_Task details:_
Recast the listing from the line containing "Given: Choose the UNDEFINED gender option" through the line containing "pyautogui.click(x=541, y=116)" as a two-column CSV with columns named instruction and action, one row per entry, putting each entry's text and its answer in single quoted fields with line breaks replaced by spaces. Leave the pictures out.

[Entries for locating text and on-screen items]
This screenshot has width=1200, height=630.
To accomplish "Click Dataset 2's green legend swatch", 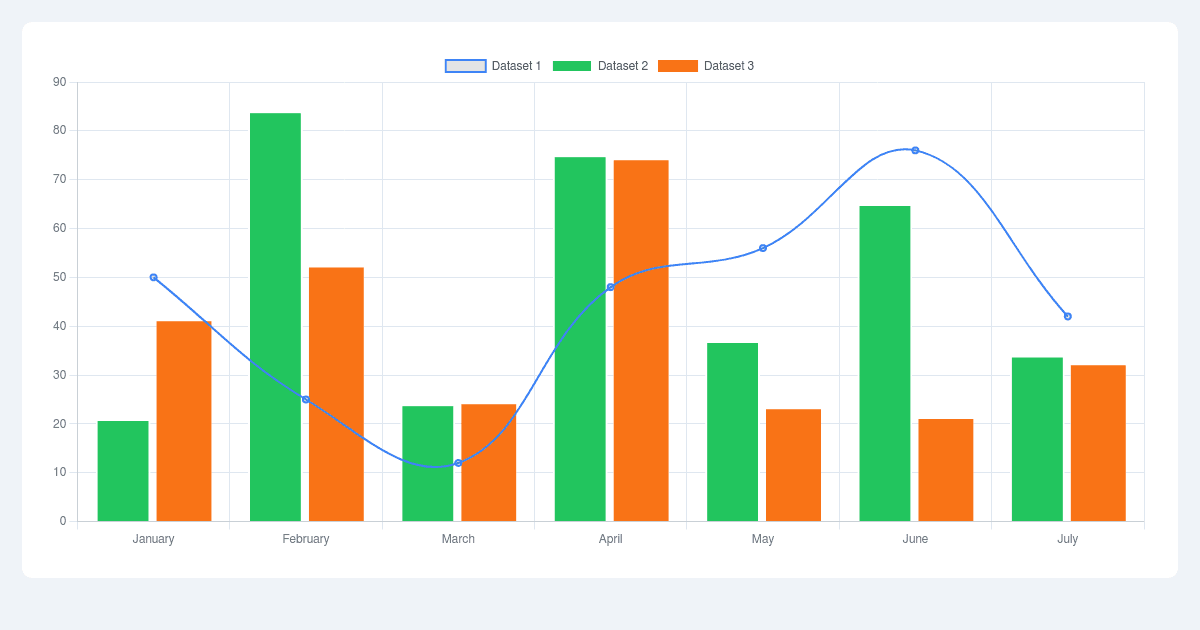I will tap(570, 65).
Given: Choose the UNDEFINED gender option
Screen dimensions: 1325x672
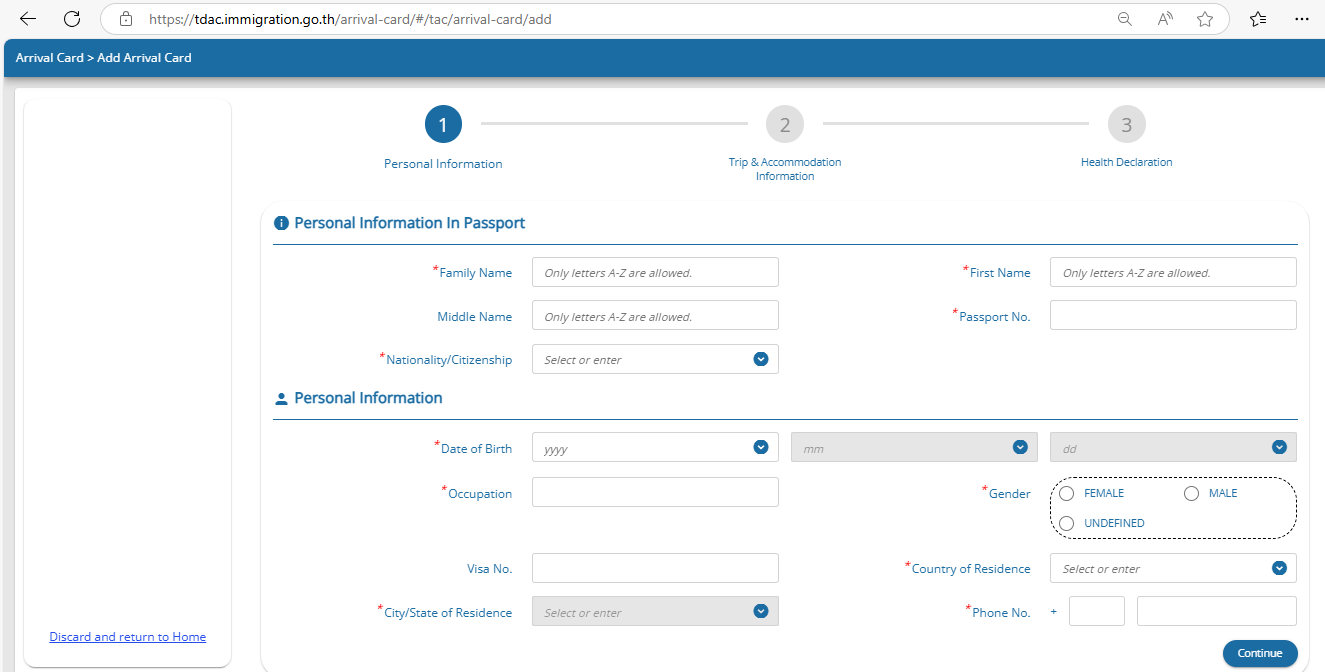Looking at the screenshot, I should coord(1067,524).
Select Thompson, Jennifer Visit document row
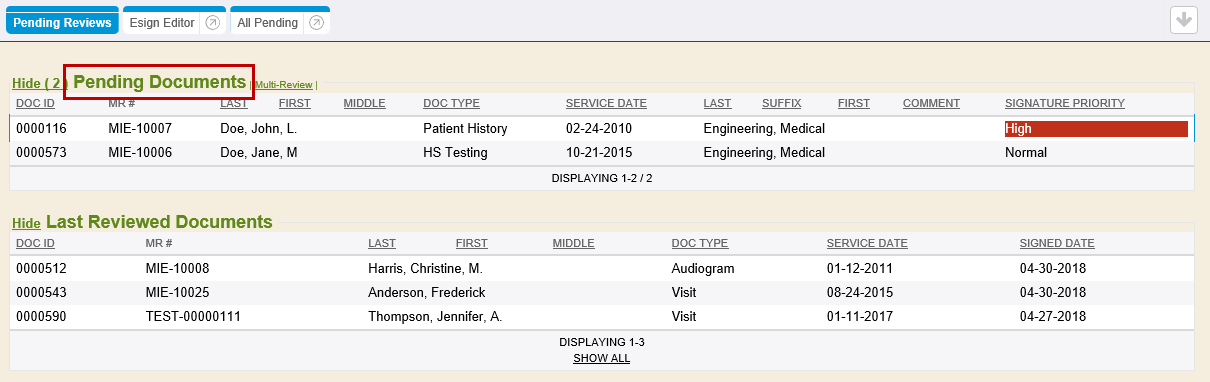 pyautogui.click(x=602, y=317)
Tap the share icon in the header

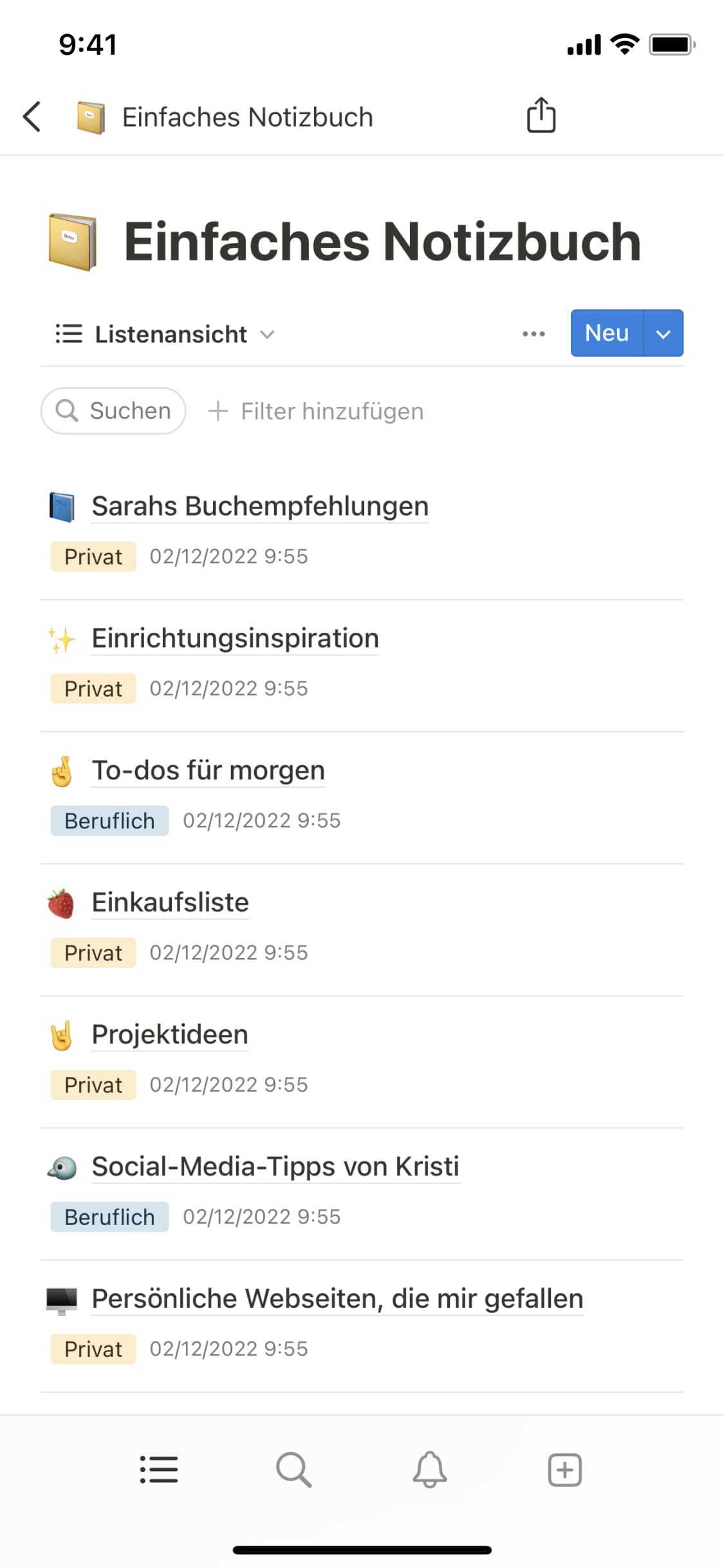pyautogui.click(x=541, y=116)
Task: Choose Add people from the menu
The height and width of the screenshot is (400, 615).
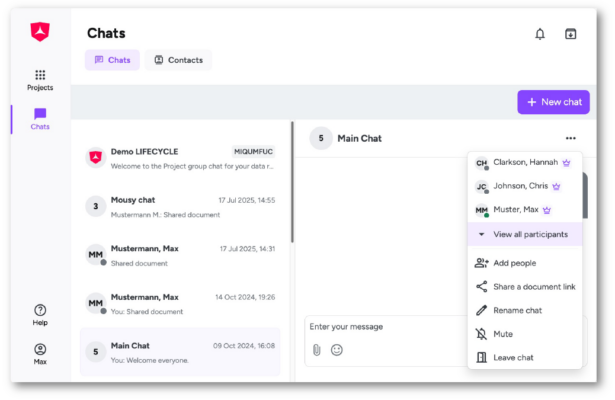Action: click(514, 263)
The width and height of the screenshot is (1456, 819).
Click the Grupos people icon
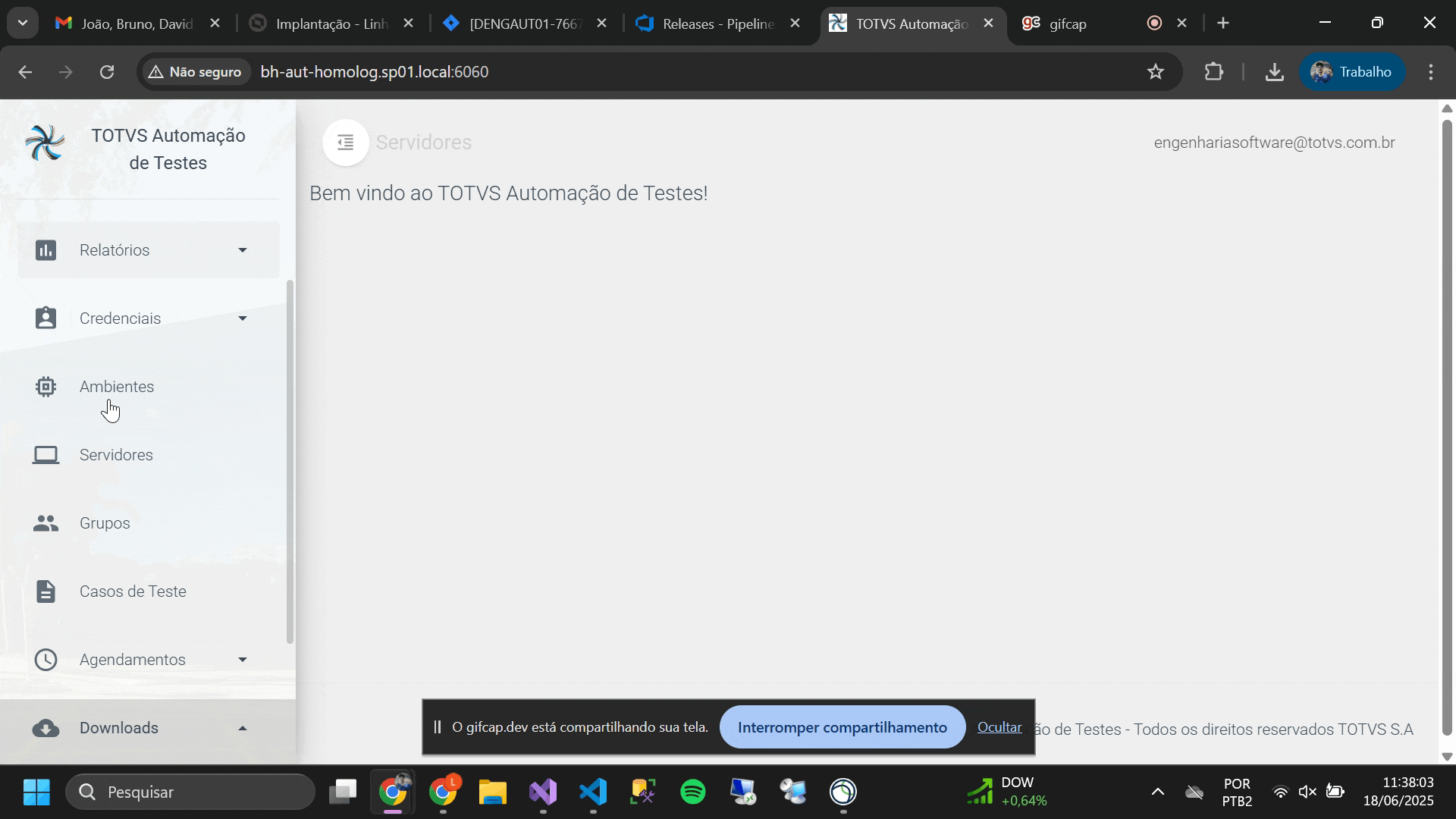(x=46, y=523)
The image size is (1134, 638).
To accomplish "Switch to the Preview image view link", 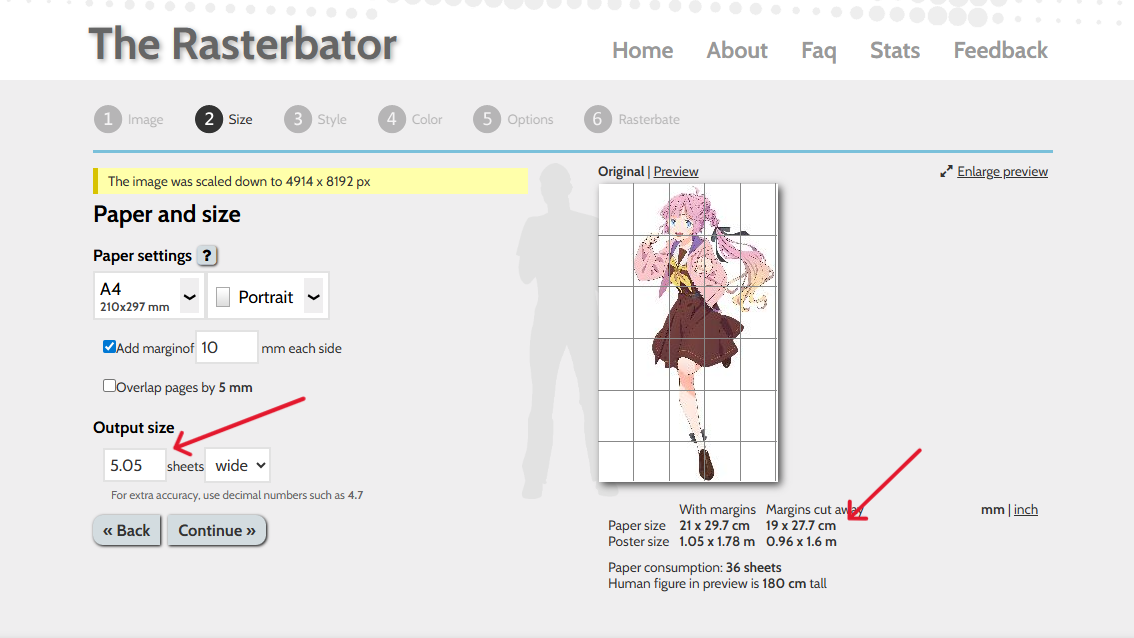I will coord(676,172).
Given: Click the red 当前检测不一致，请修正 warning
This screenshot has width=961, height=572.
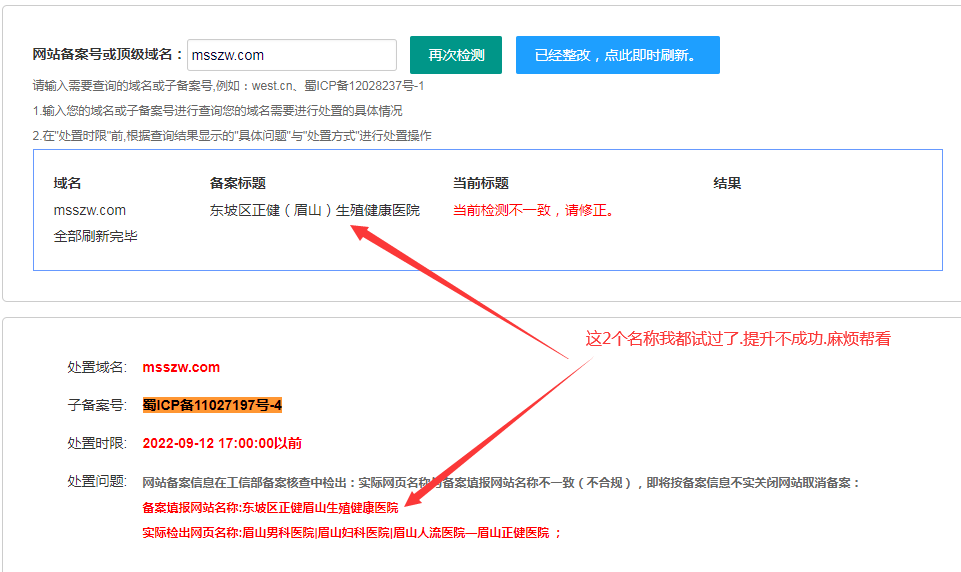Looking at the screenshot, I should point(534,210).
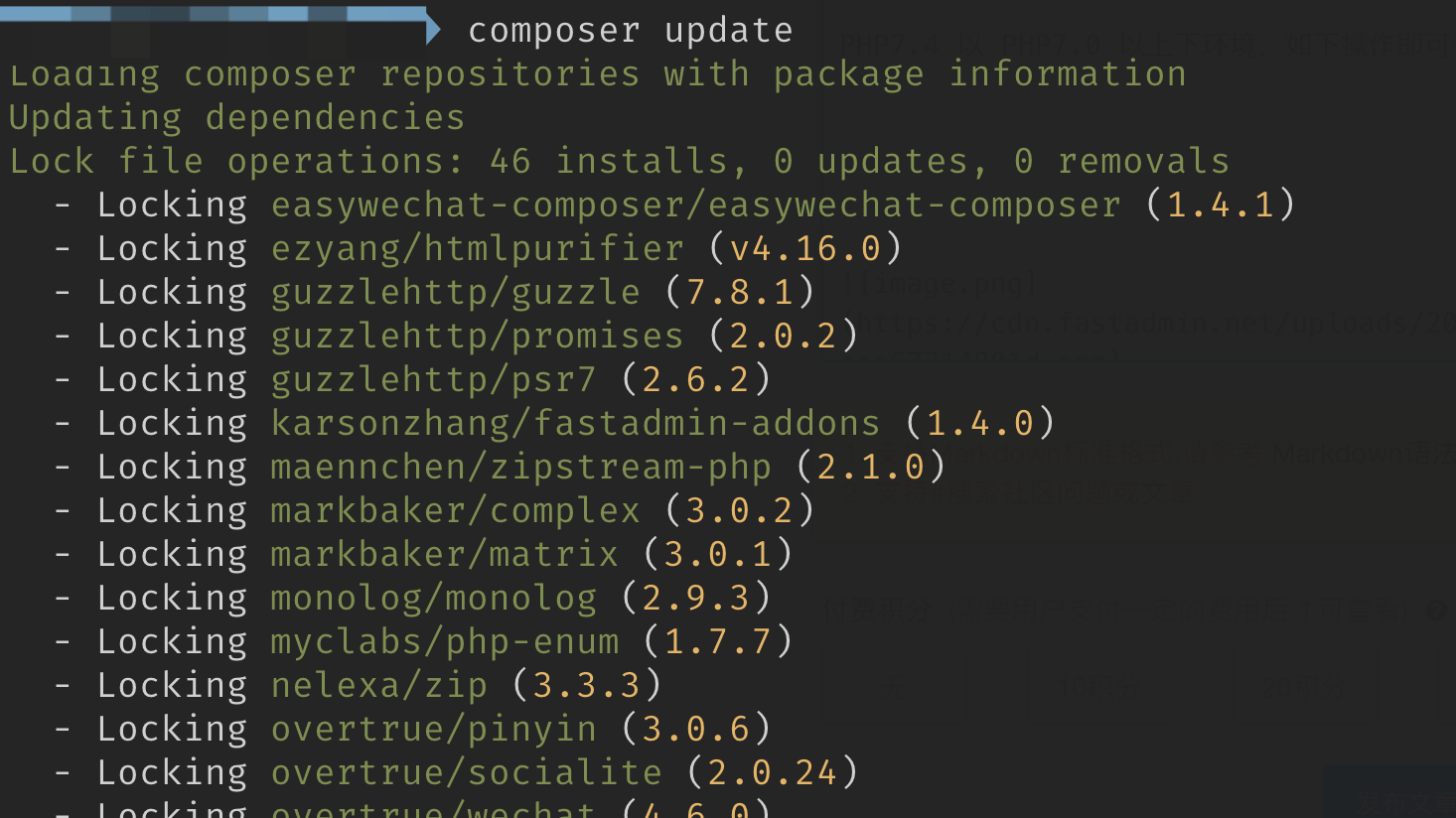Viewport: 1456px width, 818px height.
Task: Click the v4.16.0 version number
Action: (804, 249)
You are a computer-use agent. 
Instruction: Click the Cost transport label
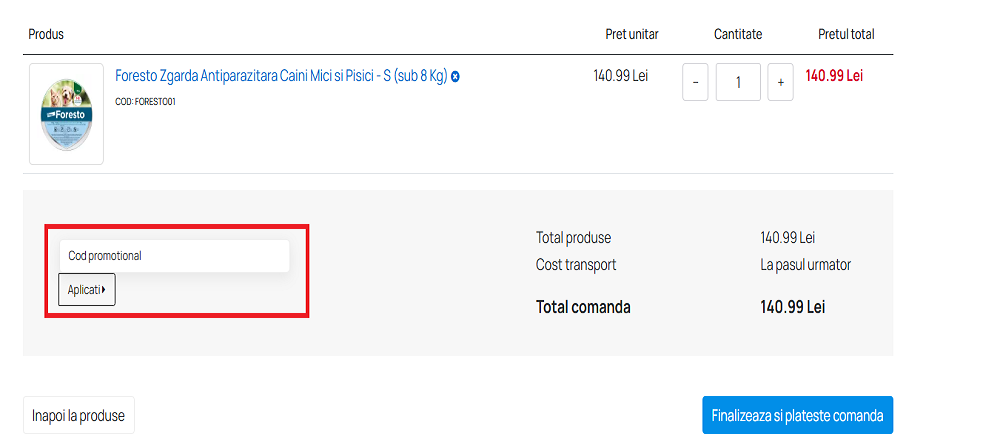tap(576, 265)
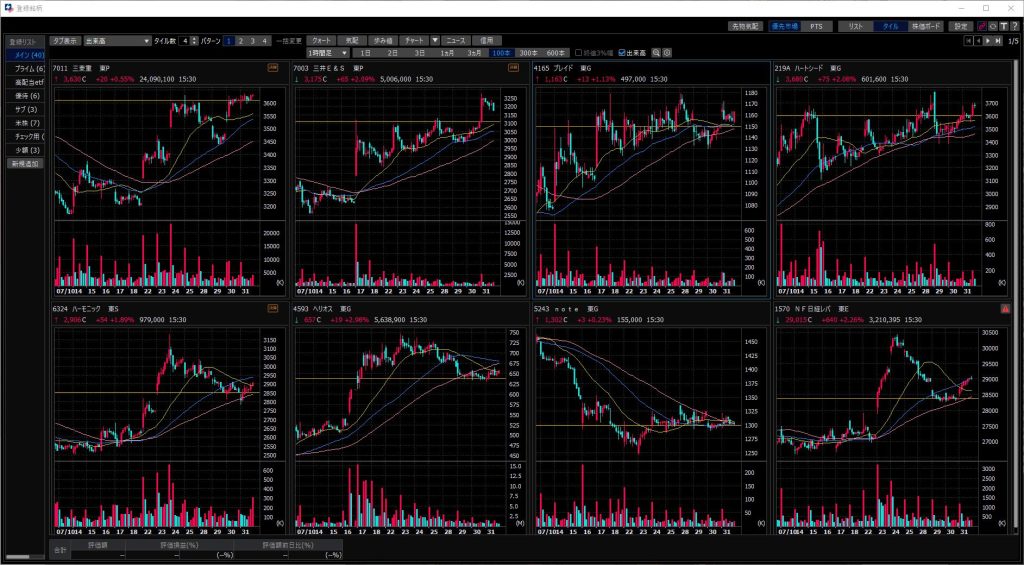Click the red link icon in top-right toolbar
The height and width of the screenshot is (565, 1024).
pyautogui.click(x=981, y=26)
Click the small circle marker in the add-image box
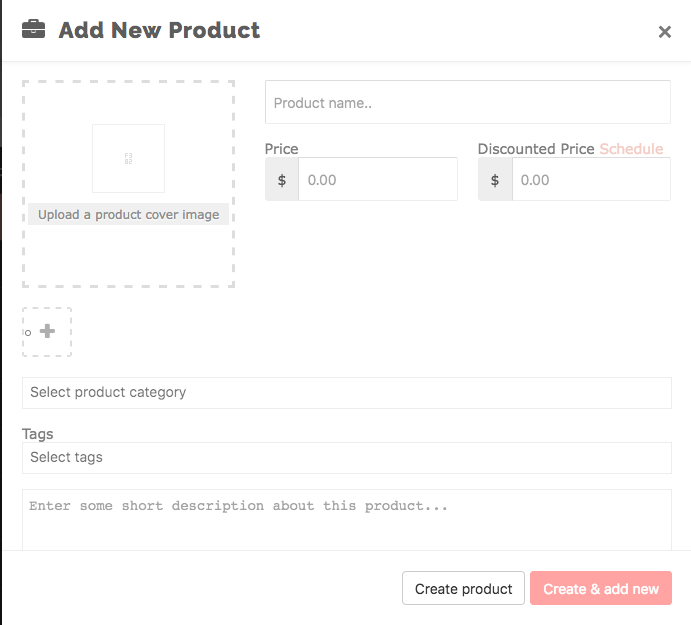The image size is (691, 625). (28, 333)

_Answer to the problem:_
instruction,action
"Given: Choose the UNDEFINED gender option Screen dimensions: 1325x672","Looking at the screenshot, I should coord(1067,524)."
"Select Thompson, Jennifer Visit document row","pyautogui.click(x=602, y=317)"
"Tap the share icon in the header","pyautogui.click(x=541, y=116)"